SIR Malcolm Rifkind’s distinguished parliamentary career came to an ignominious end on Tuesday after the Scottish Tory grandee bowed to pressure and announced he would step down as an MP over “cash for access” allegations.
The decision to not contest his Kensington seat in the May general election brings to a close a 40-year political career that saw him serve as Margaret Thatcher’s Scottish secretary, and John Major’s defence and foreign secretary.
The former Edinburgh Pentlands MP also stood down yesterday as chairman of the powerful intelligence and security committee while the Commons standards watchdog investigates an undercover sting in which Sir Malcolm is seen offering his services to a fictitious Chinese company.
In recordings from the Daily Telegraph/Channel Four Dispatches operation – which also targeted former Labour foreign secretary Jack Straw – Sir Malcolm is seen describing himself as “self-employed”, saying “nobody pays me a salary”, appearing to overlook his £67,000 a year MP’s salary. He is said to have asked for a fee of somewhere between £5,000 and £8,000 in return for his services.
He later claimed in an interview that somebody with his “business background” was entitled to earn more.
In the Dispatches revelations, he added that people would be “surprised” at how much spare time he had.
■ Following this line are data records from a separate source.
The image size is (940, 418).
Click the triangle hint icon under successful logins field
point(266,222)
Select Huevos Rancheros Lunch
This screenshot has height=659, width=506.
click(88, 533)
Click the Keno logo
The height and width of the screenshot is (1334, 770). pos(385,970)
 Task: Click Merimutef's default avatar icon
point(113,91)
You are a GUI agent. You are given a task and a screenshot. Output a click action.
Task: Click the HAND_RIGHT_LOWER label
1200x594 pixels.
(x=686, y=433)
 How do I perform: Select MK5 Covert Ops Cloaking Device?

In a statement yesterday, Sir Malcolm remained unapologetic about his comments to the programme. He said: “None of the current controversy with which I am associated is relevant to my work as chairman of the intelligence and security committee of parliament.
“However, I have informed my colleagues that, while I will remain a member of the committee, I will step down from the chairmanship.
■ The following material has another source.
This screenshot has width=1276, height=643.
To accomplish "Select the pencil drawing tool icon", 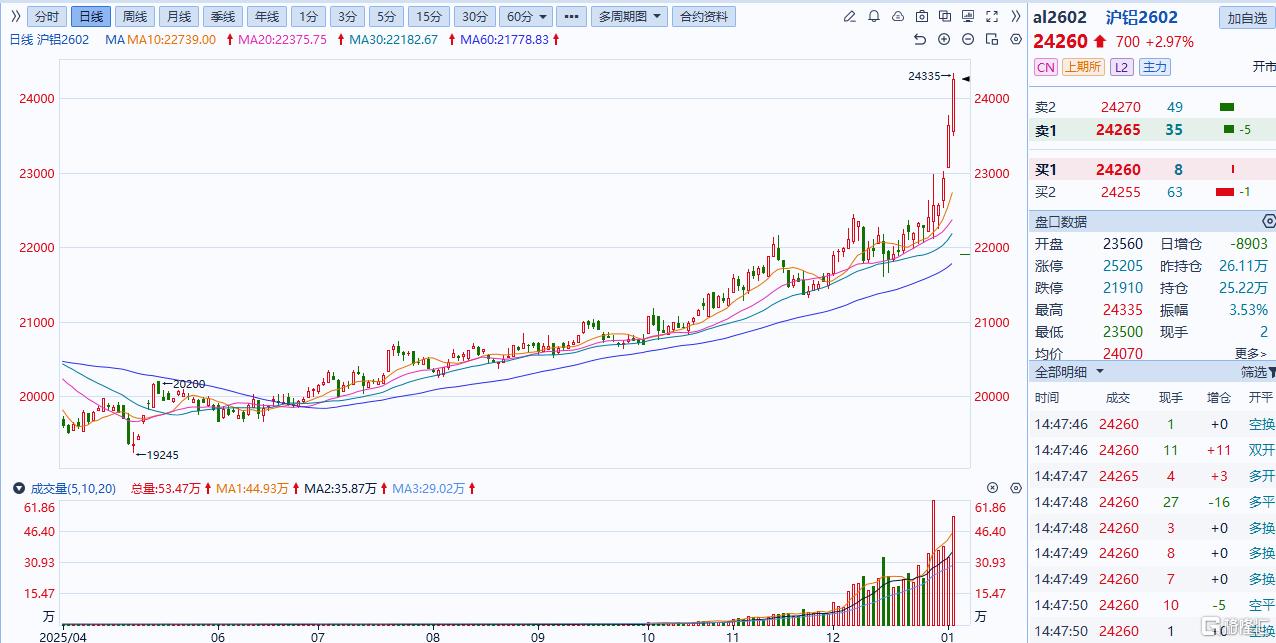I will click(x=850, y=17).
“The committee is due to be dissolved in little over a month with the prorogation of parliament for the forthcoming general election. The main substantive work which needs to be completed will be the publication of our privacy and security report during March. I do not want the work of the committee and the publication of the report to be, in any way, distracted or affected by controversy as to my personal position. I have concluded, therefore, that it is better that this important work should be presided over by a new chairman.”
He insisted that that he had not come under pressure from Downing Street to step down and that it was “entirely a personal decision”.
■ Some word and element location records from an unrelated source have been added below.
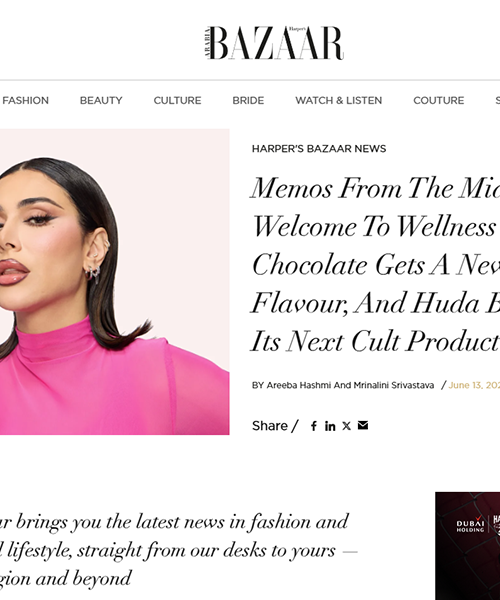Screen dimensions: 500x600
Task: Share article via LinkedIn icon
Action: (x=330, y=426)
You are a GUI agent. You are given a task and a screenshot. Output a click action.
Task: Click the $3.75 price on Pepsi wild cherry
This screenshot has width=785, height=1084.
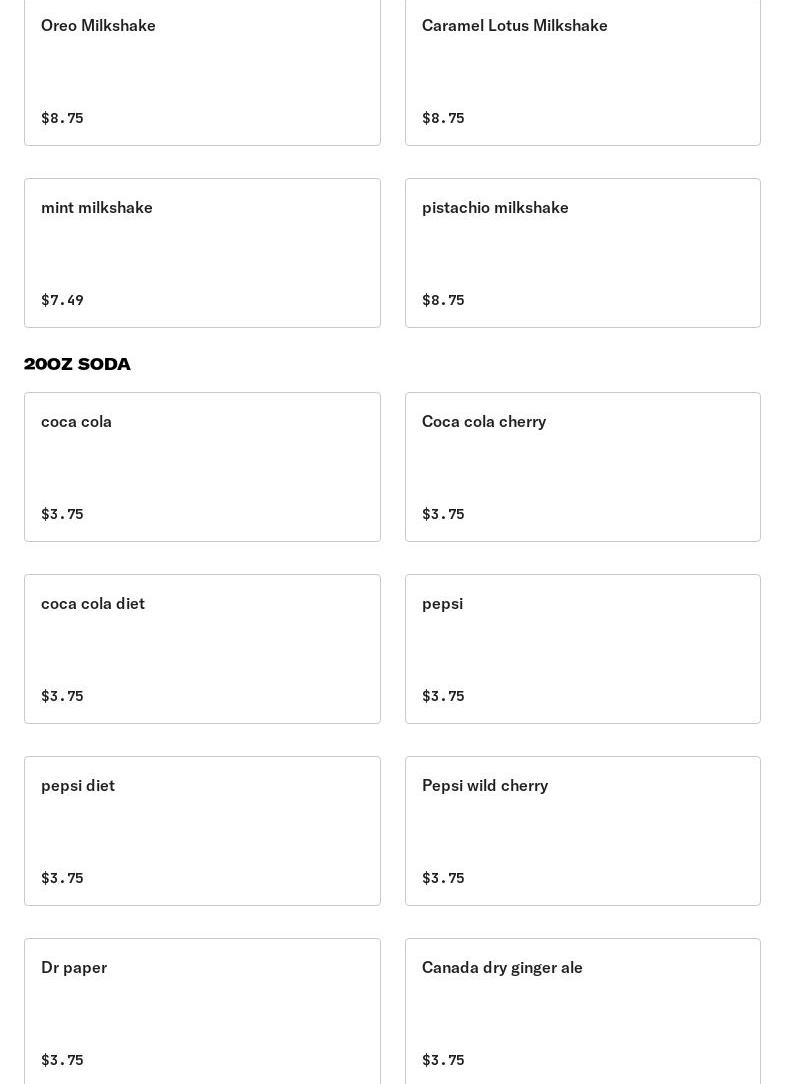(443, 878)
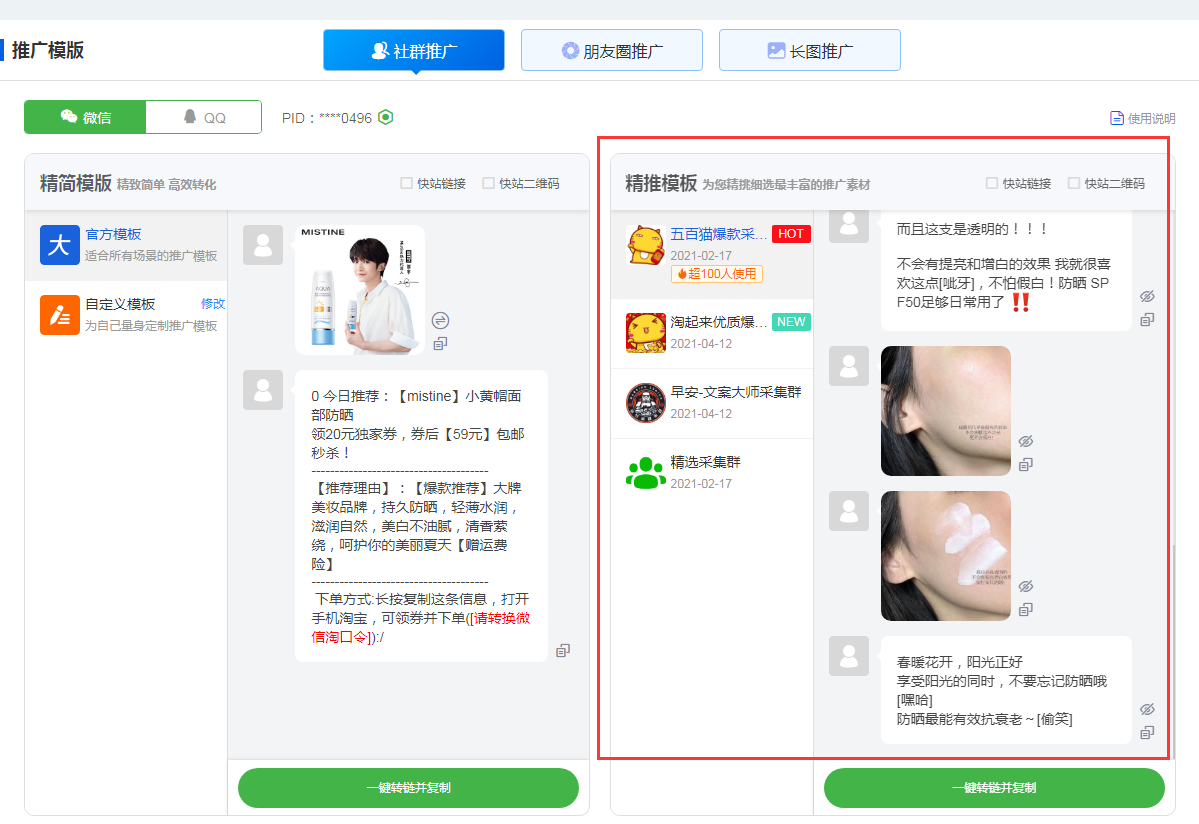This screenshot has height=824, width=1199.
Task: Open the Mistine sunscreen product thumbnail
Action: coord(359,289)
He also hit out at the Telegraph and Channel Four’s allegations as being “contemptible” and vowed to “continue in public and political life” outside parliament.
However, his decision to quit parliament does not mean he will escape punishment if he and Mr Straw have broken the rules. Commons Speaker John Bercow said the two MPs would “cop it” if it was proven they broke the rules.
He said: “They are both highly intelligent, highly capable, highly experienced people. It may well be that errors of judgment have been made. If that is so, then they will cop it, they will face the music, they will suffer a penalty as a result.
“People should be in parliament to represent their constituents and to stand up for principles and policies dear to them.
“People should not be in parliament to add to their personal fortune,” Mr Bercow said.
Kathryn Hudson, Parliamentary Commissioner for Standards, warned that any investigation would take until after the general election to complete, pointing out that in similar previous inquiries it had taken up to five weeks to get hold of full transcripts from broadcasters.
“Any investigation will inevitably continue into the next parliament. The committee on standards has agreed that any memorandum will be submitted to its successor committee on completion,” she said in a joint statement with Labour’s Kevin Barron, who chairs the committee on standards.
Committee member Sir Menzies Campbell said Sir Malcolm had done the right thing by standing down.
Former Lib Dem leader Sir Menzies said: “As someone who has served alongside Malcolm Rifkind, I have no hesitation in saying that he has been an outstanding chairman of the intelligence and security committee.
“Many of the recent reforms to the committee, which have led to it having greater powers, are directly the result of his personal analysis of what was required to increase the accountability of the intelligence services.
“He has done the right thing in resigning, but the House of Commons will be the worse for the absence of his perceptive and always well-informed contributions on foreign affairs.”
Kim Howells, Sir Malcolm’s Labour predecessor as the intelligence and security committee chairman, said: “It is such a shame because he has had a very distinguished parliamentary career and to end it in this way is awful.”
The Prime Minister’s official spokesman said Mr Cameron “respects and supports” Sir Malcolm’s decision to quit both the Commons and the ISC chair.